The LCCI noted that Nigeria needs to build capacity for the international competitiveness of its products and services so as to benefit from the WTO.
The industry in a statement felicitated with Nigeria on the appointment of Okonjo-Iweala as the Director-General of WTO.
The statement was signed and made available by the Director-General, LCCI, Muda Yusuf, on Monday, February 15.
Yusuf said: “While the emergence of Okonjo-Iweala as the new WTO Director-General is very gratifying and calls for celebration, there is a need to manage expectations around the outcomes for the Nigerian economy, given the numerous productivity and competitiveness issues the country is grappling with.
“Ultimately, these are the factors that would determine the benefits that would accrue to the economy from global trade.”
“Also imperative is the need to address trade facilitation issues, especially around port processes, ports infrastructures, international trade documentation, foreign exchange policies, trade policies and industrial policies. We need to promote local value addition and backward integration to strengthen competitiveness of our domestic industries.
“We must undertake reforms of our tariff policy in accordance with the principles of comparative advantage, which would enable the country to optimise opportunities in the global trade arena and enhance the citizens’ welfare.”
He added that it is critical to develop an African Continental Free Trade Area strategy that would enable the country to leverage trade opportunities both continentally and globally.
According to him, “There is a need to improve on our strategy in managing the coronavirus pandemic ranging from ensuring compliance to safety protocols to vaccine procurement and distribution.”

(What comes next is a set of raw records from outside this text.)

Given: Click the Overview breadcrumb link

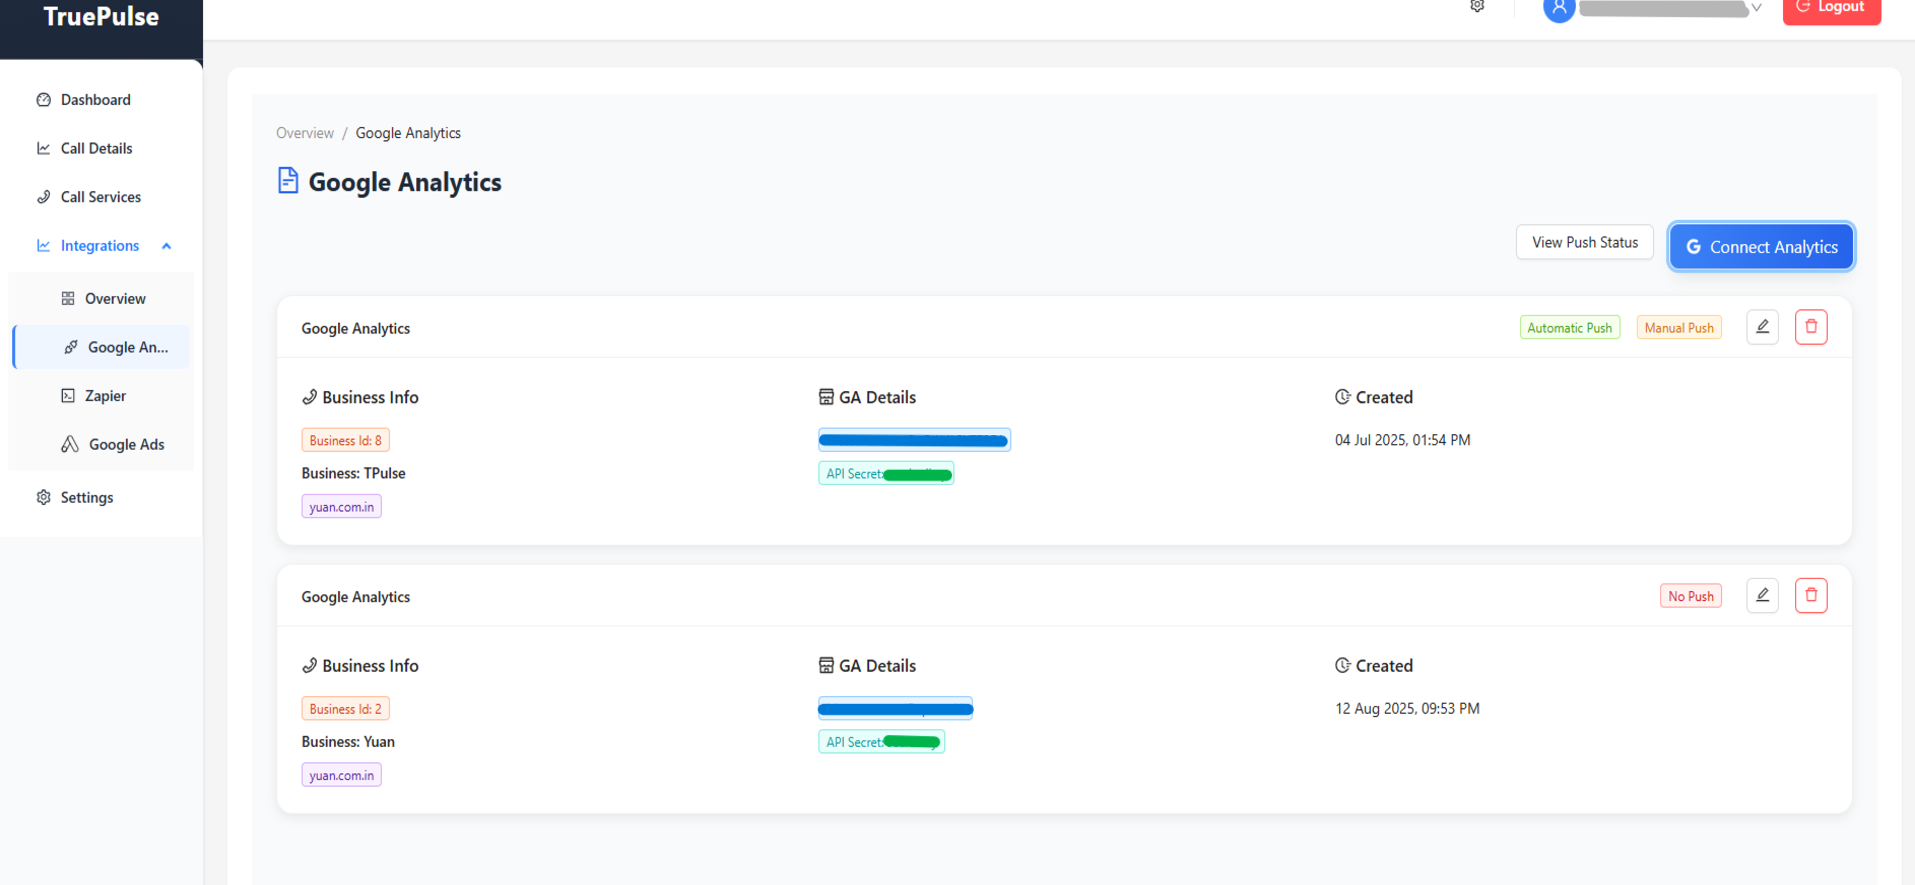Looking at the screenshot, I should (305, 133).
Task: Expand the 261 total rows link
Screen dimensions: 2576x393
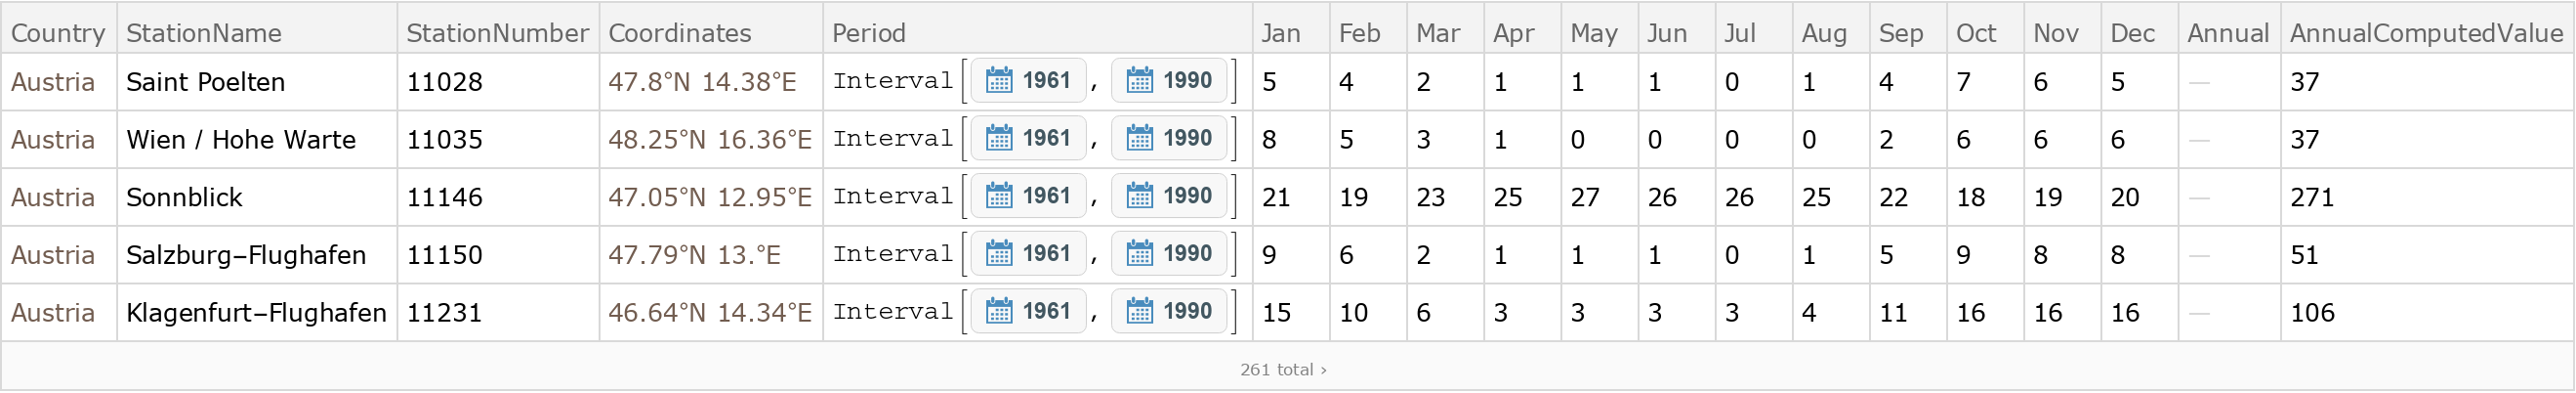Action: coord(1283,370)
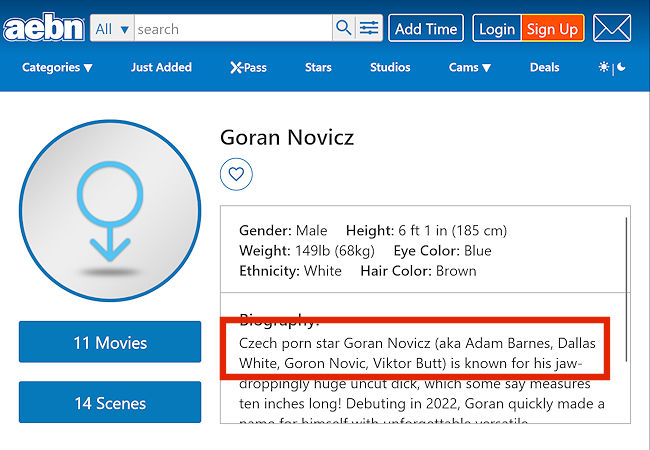Image resolution: width=650 pixels, height=450 pixels.
Task: Open the advanced search filter sliders icon
Action: click(369, 29)
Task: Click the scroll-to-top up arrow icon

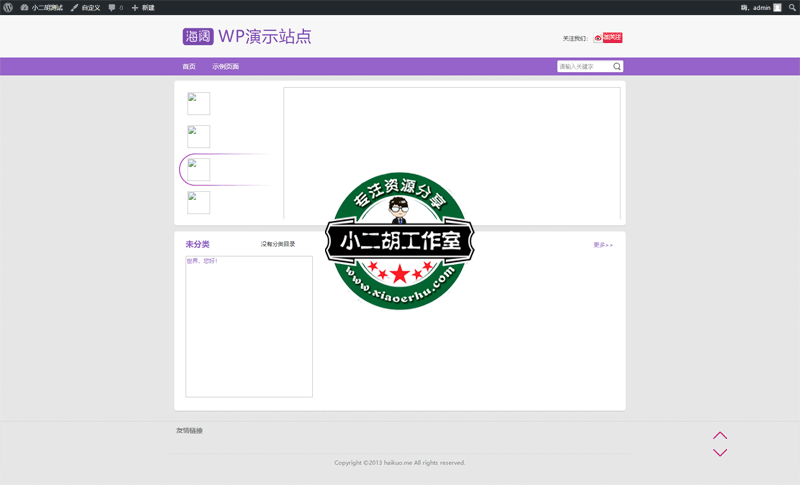Action: 720,436
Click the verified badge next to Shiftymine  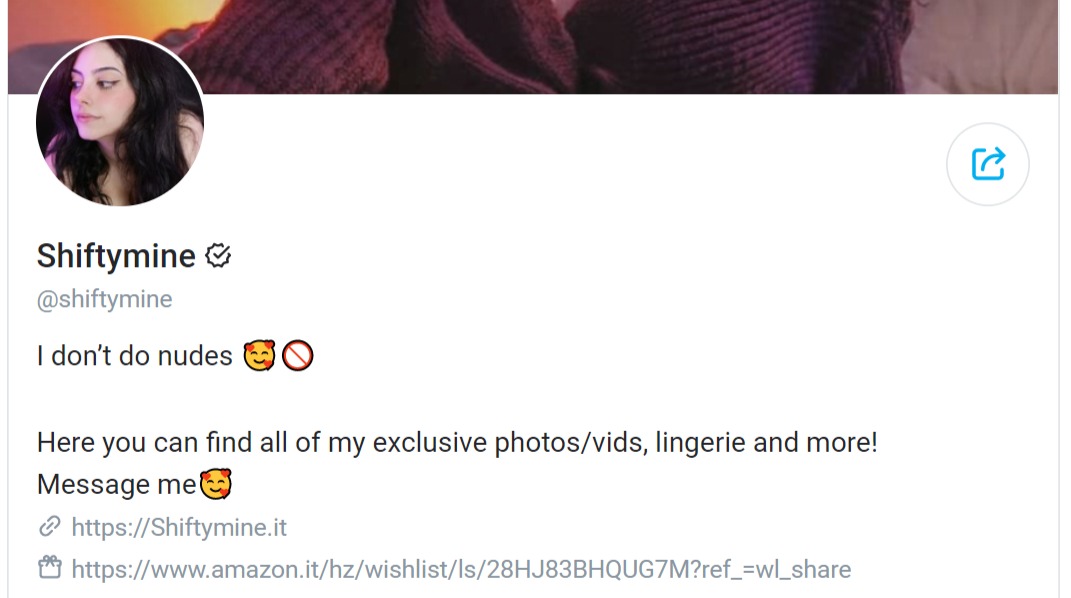218,256
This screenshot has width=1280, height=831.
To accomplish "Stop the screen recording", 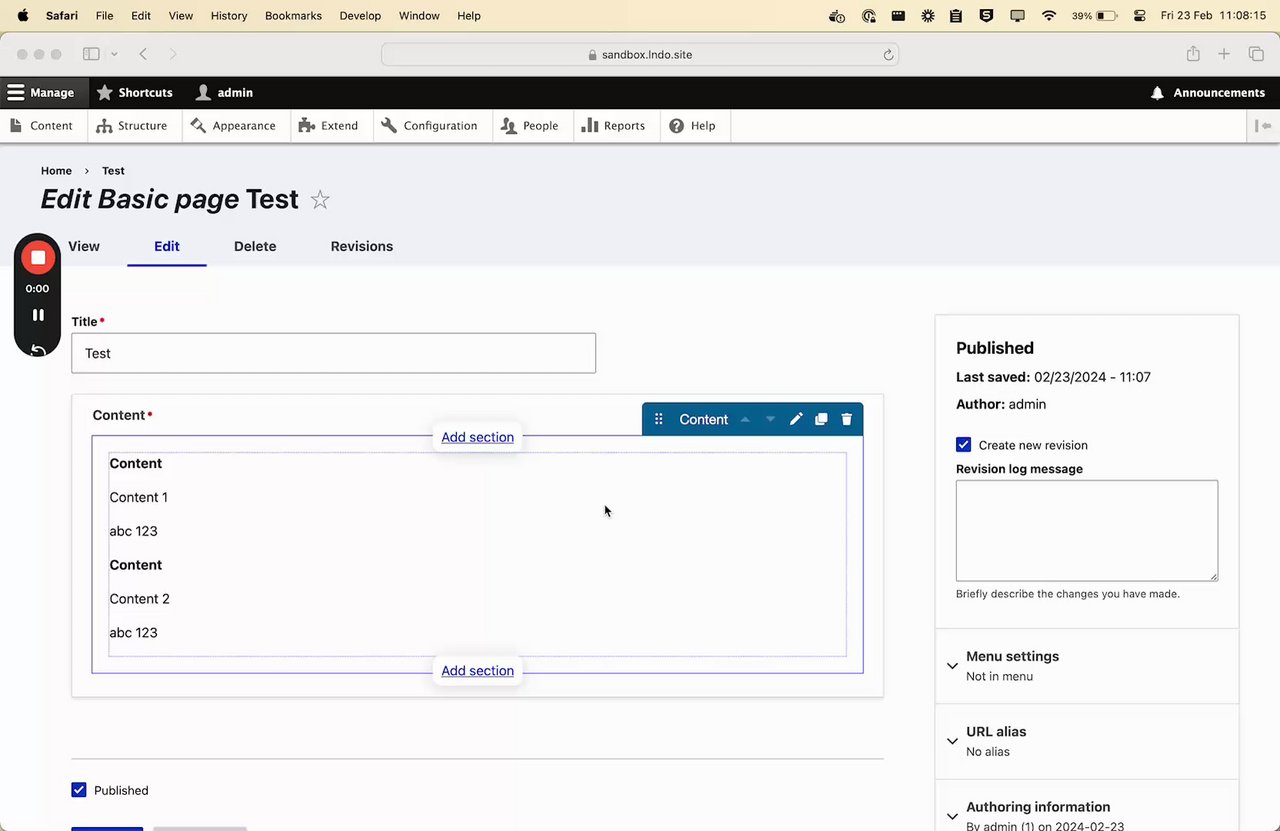I will [x=38, y=257].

The LCCI DG also noted that Okonjo-Iweala’s emergence came at a time when the global trading system was faced with numerous challenges, including supply chain disruptions precipitated by the coronavirus pandemic, rising protectionism and unilateralism, growing economic nationalism, and imposition of trade restrictions covering substantial amount of international trade, among others.
He said: “Africa has peculiar challenges in the global trade arena. The continent is deeply integrated into the global supply chain and this underscores the low participation level of African economies in international trade.”